Edmond Rostand, le dernier poète romantique du siècle, est un peu le second père de l’Aiglon et fit beaucoup pour sa gloire. Le rôle-titre est créé en travesti par Sarah Bernhardt (1900). À plus de 50 ans, star mondiale de la scène, elle triomphe en incarnant ce jeune prince.
Le fils de l’Aigle (Napoléon), ex-roi de Rome, éphémère Napoléon II, n’aura pas le destin rêvé par son père, ni même aucun rôle politique. Son grand-père maternel, François Ier d’Autriche, y veille, occultant autant que faire se peut le souvenir de l’empereur et le faisant duc de Reichstadt (petite ville de Bohême), tout en chérissant l’adolescent fragile.
« Ma vie politique est terminée. Je proclame mon fils, sous le nom de Napoléon II, empereur des Français. » 1951
NAPOLÉON Ier (1769-1821), 22 juin 1815
Il abdique une seconde fois, en faveur de son fils. Napoléon II est reconnu empereur le 23 juin par les Chambres des Cent-Jours.

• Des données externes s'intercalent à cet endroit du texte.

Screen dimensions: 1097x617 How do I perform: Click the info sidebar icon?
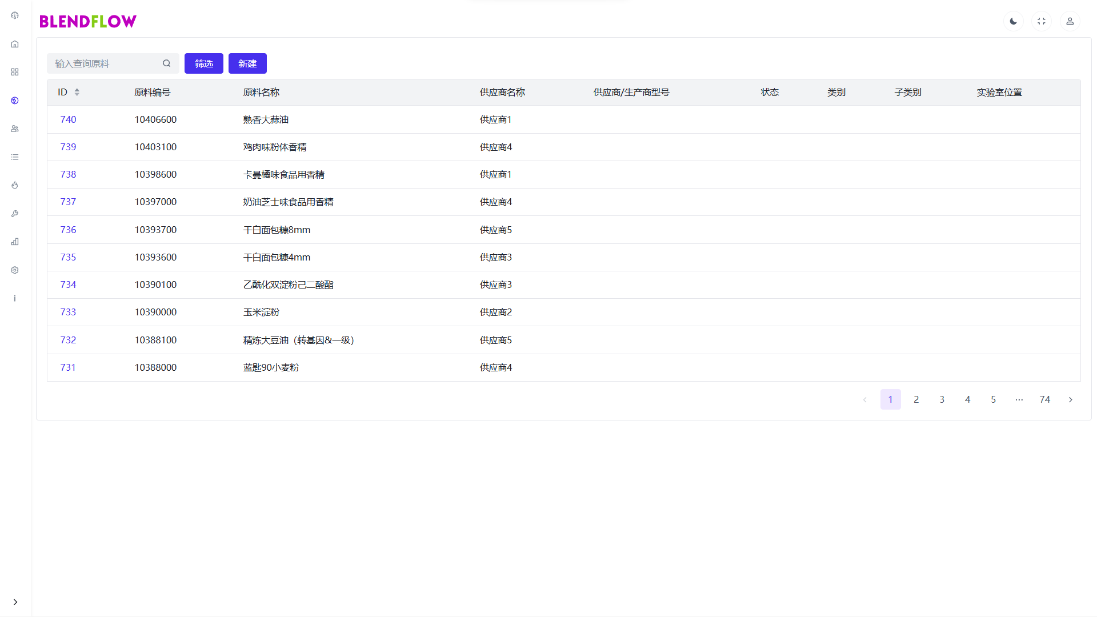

Non sans tumulte ! Et avec un argument juridique étonnant : dans le cas contraire, l’abdication serait nulle, et Napoléon, vaincu à Waterloo, pourrait repartir en guerre avec 50 000 hommes…
« Je préférerais qu’on égorgeât mon fils ou qu’il fût noyé dans la Seine plutôt que de le voir jamais élevé à Vienne comme prince autrichien. » 1960
NAPOLÉON Ier (1769-1821), fin 1815, après la seconde abdication
L’empereur déchu ignore encore que l’Aiglon sera précisément élevé à Vienne comme un prince autrichien, sous le nom de duc de Reichstadt – c’est l’« assassinat moral » tant redouté par le père pour son fils.

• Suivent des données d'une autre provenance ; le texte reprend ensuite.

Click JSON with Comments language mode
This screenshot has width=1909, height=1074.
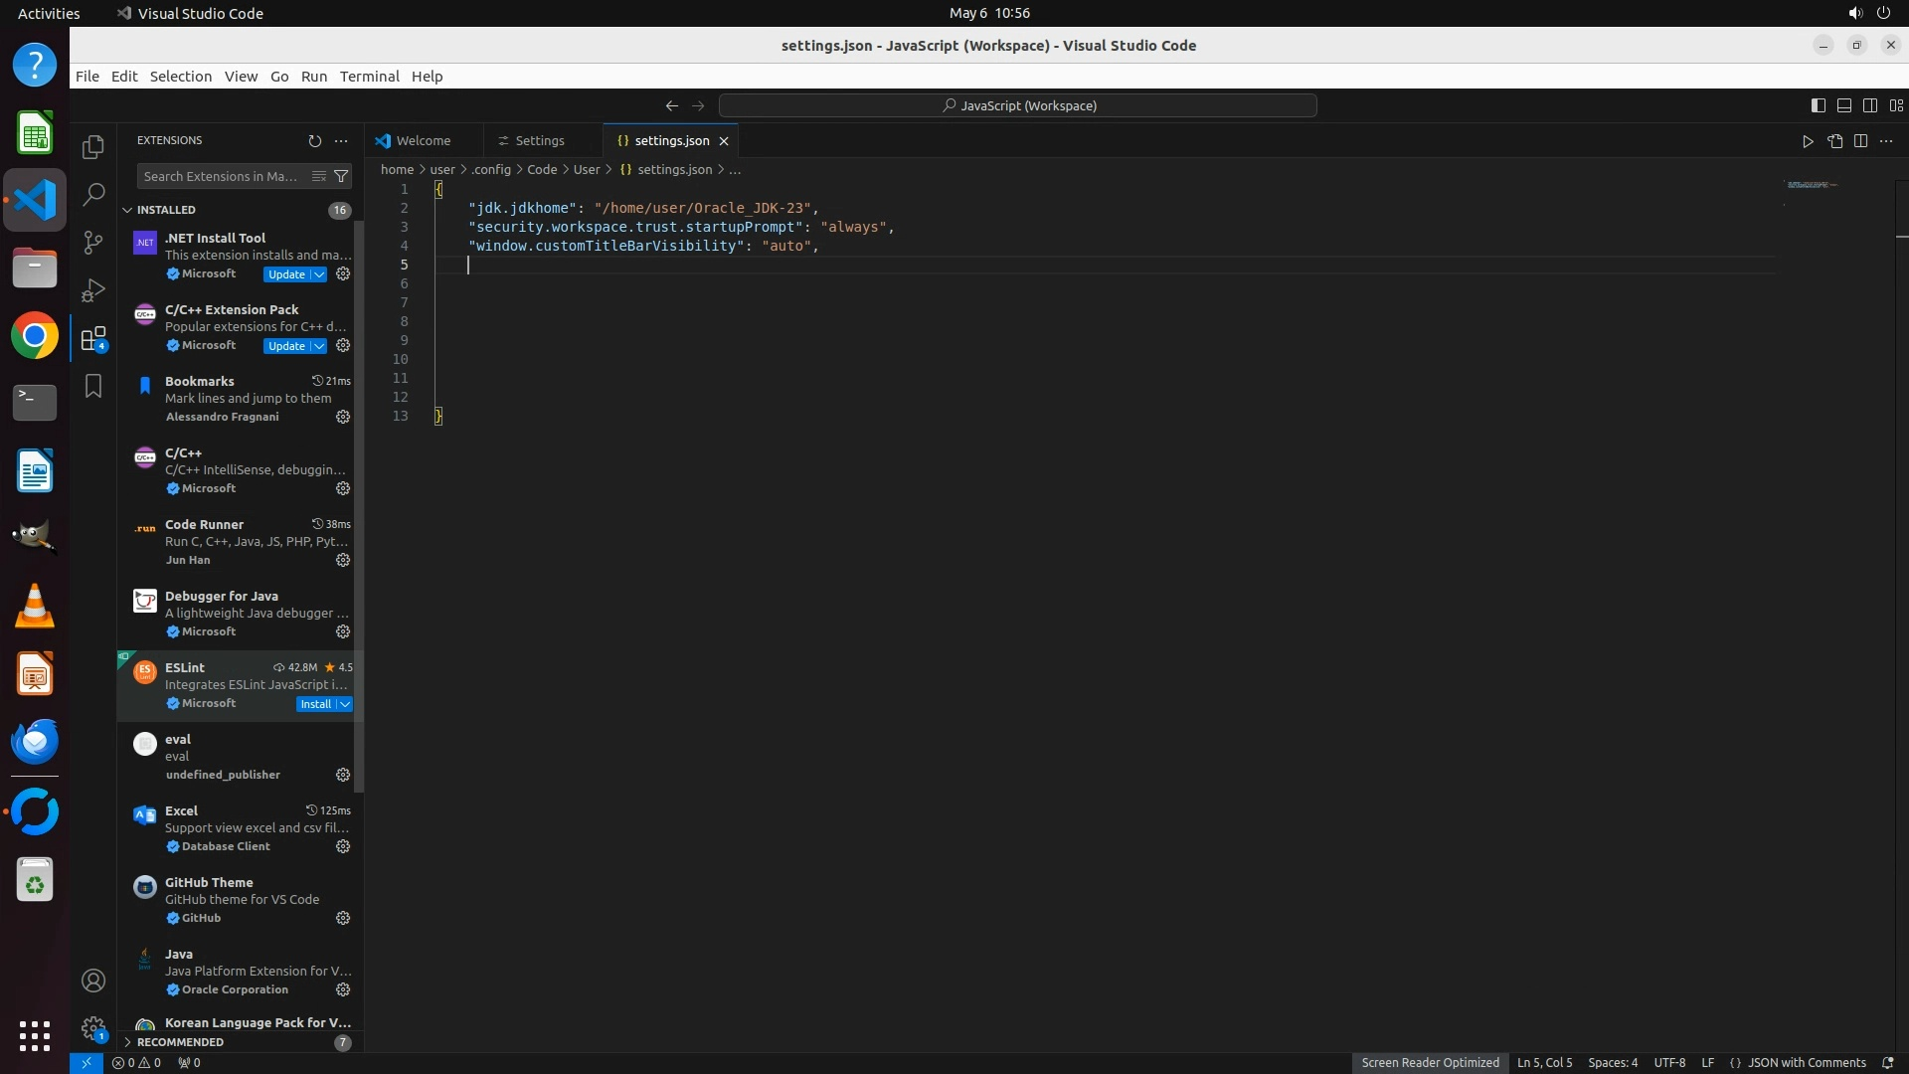click(1806, 1062)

« Il y a différentes manières d’assassiner un homme : par le pistolet, par l’épée, par le poison ou par l’assassinat moral. C’est la même chose, au définitif, excepté que ce dernier moyen est le plus cruel. » 1776
NAPOLÉON Ier (1769-1821), Correspondance
Qui veut la fin veut les moyens et l’assassinat du duc d’Enghien, sommairement jugé et fusillé de nuit, dans les fossés du château de Vincennes, sera « pire qu’un crime, une faute » .
L’assassinat moral, par calomnie, manipulation, fausses dénonciations, attaques propres à déshonorer l’adversaire, Napoléon a pratiqué tout cela, aidé par sa police, sa diplomatie, ses services secrets. Il en fut également victime, avec les innombrables opposants, intrigants ou ambitieux, ingrats ou traîtres à sa mémoire. Mais l’assassinat moral redouté plus que tout concerne son fils. Il savait la fragilité du prince et comme il serait exposé. La mort prématurée de l’Aiglon le sauvera, paradoxalement.
« L’Angleterre prit l’aigle et l’Autriche l’aiglon. » 1961
Victor HUGO (1802-1885), Les Chants du crépuscule (1835)
Les destins tragiques inspirent les poètes, et entre tous, les grands romantiques du XIXe siècle. Hugo sera d’autant plus « fan » de Napoléon le Grand qu’il détestera « Napoléon le Petit » , alias Napoléon III. Parvenu au pouvoir, le prince Louis-Napoléon prit ce nom, par respect de l’éphémère Napoléon II.
« Tous deux sont morts. Seigneur, votre droite est terrible. » 2079
Victor HUGO (1802-1885), Poème d’août 1832 (Napoléon II, Les Chants du crépuscule)
L’Aiglon meurt à 21 ans, le 22 juillet 1832, et Napoléon à 51 ans, le 5 mai 1821. La légende napoléonienne doit beaucoup au génie d’Hugo. Chateaubriand, passé à l’opposition après la mort du duc d’Enghien, est plus sévère, dans ses Mémoires d’outre-tombe : « Il avait le monde sous ses pieds et il n’en a tiré qu’une prison pour lui, un exil pour sa famille, la perte de toutes ses conquêtes et d’une portion du vieux sol français. » La mythologie impériale est également entretenue par le Mémorial de Sainte-Hélène : souvenirs, pensées, confidences de Napoléon en exil à Emmanuel de Las Cases, œuvre plusieurs fois réédité vu son succès, chaque édition étant revue et augmentée.